*Instruction*. In the post about real estate crime data, which federal law might an agent violate by describing a neighborhood's crime?

*Source text*.

Discover more from Crime Thoughts
How bad is real estate crime data? Really bad
Recently, a popular tweet shed light on the fact that real estate agents are unable to disclose crime data about the neighborhood you're interested in, primarily due to racism concerns.
The article linked in the tweet from the U.S. News & World Report said the following:
Crime statistics and details about schools can be interpreted as references to race – a violation of the Fair Housing Act – which is why Relman says a real estate agent won’t tell you about crime in a neighborhood.
For example, a real estate agent that said, “That’s a pretty high-crime neighborhood,” would be a race-based violation of a federally protected class. The idea is, I guess, that crime is something that non-Whites do, so saying a place has lots of crime is akin to saying that this neighborhood has many non-White people. And talking about the racial breakdown of a neighborhood is illegal? That does not sound right to me, but the point of this post isn’t to discuss the law. Instead, it’s to look at the crime data that these real estate websites used to provide, and which some still do.

*Dataset entries*.
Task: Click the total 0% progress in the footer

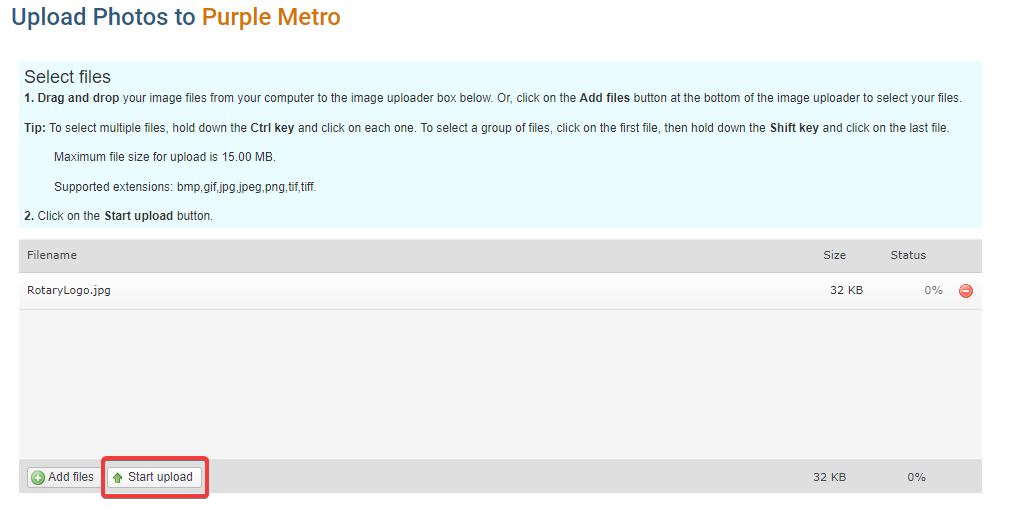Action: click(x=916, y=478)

...

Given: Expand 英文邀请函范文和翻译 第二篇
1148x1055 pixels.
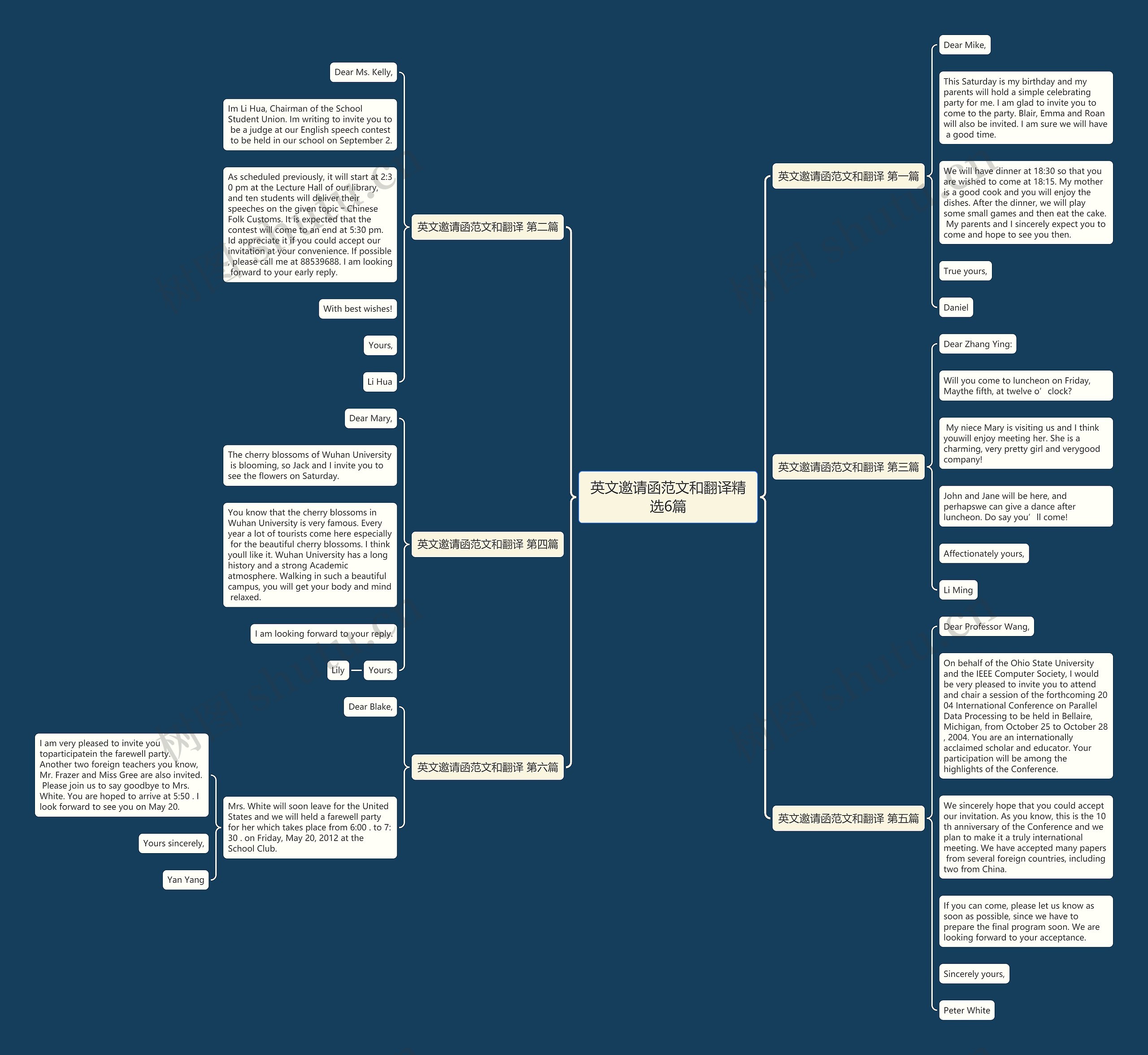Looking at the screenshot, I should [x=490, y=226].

* * *

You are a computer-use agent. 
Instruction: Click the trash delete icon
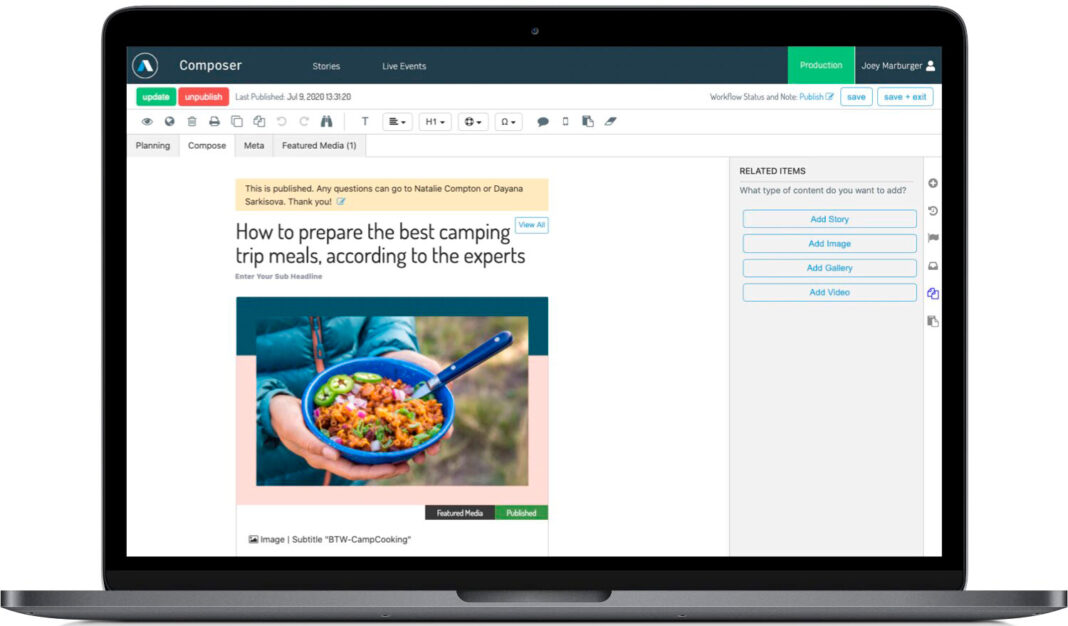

*Output of the exercise*. The Fair Housing Act.